Duluth’s Parsons Alley Wins Urban Design Award – Parsons Alley, a public-private redevelopment project in downtown Duluth, Ga., has won a 2017 Charter Award from the Congress for the New Urbanism (CNU). Regarded as the preeminent awards for excellence in urban design, the annual CNU awards honor outstanding achievements in architectural, landscape and urban design and planning worldwide. According to the CNU, winning projects represent major contributions to designing and building more equitable, sustainable, connected, healthy and prosperous communities.
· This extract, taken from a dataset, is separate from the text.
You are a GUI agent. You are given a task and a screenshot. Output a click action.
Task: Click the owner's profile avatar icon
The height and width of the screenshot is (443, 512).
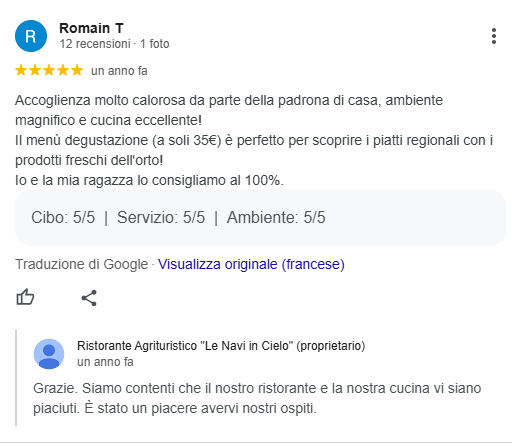(49, 354)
The winning team for Parsons Alley included:
- Bellfounder Consulting
- City of Duluth
- Fabric Developers
- Frederik Brauer
- Kronberg Wall Architects/Planners
- TSW Planning/Architecture/Landscape Architecture
- Vantage Realty Partners
Parsons Alley is a downtown Duluth arts and entertainment district featuring a variety of retail, entertainment and indoor and outdoor dining in new and repurposed historic buildings including a 1904 bank and a circa-1940 church and parsonage. The area fulfills a vision by city leaders, who retained TSW to develop a Downtown Master Plan, and later to provide landscape architecture services. Parsons Alley was a key recommendation of the Master Plan. TSW developed conceptual design to construction documentation for the site, which also includes a large plaza to serve the downtown area and adjacent restaurants with seating, a bocce ball court, performance stage, public art, outdoor signage, outdoor lighting and redesigned surface parking.
“Parsons Alley is an exemplary project that integrates buildings and spaces in a way that draws people into the project. TSW is proud to be honored by CNU along with the City of Duluth and its many partners who have worked together to help make Downtown Duluth a special place to be,” said Adam Williamson, senior principal of TSW.
“In Duluth, we recognize the aspect of urbanism that reflects local culture and encourages social interaction,” said Mayor Nancy Harris. “Places that are culturally and regionally authentic almost always appeal to the local population and visitor alike.”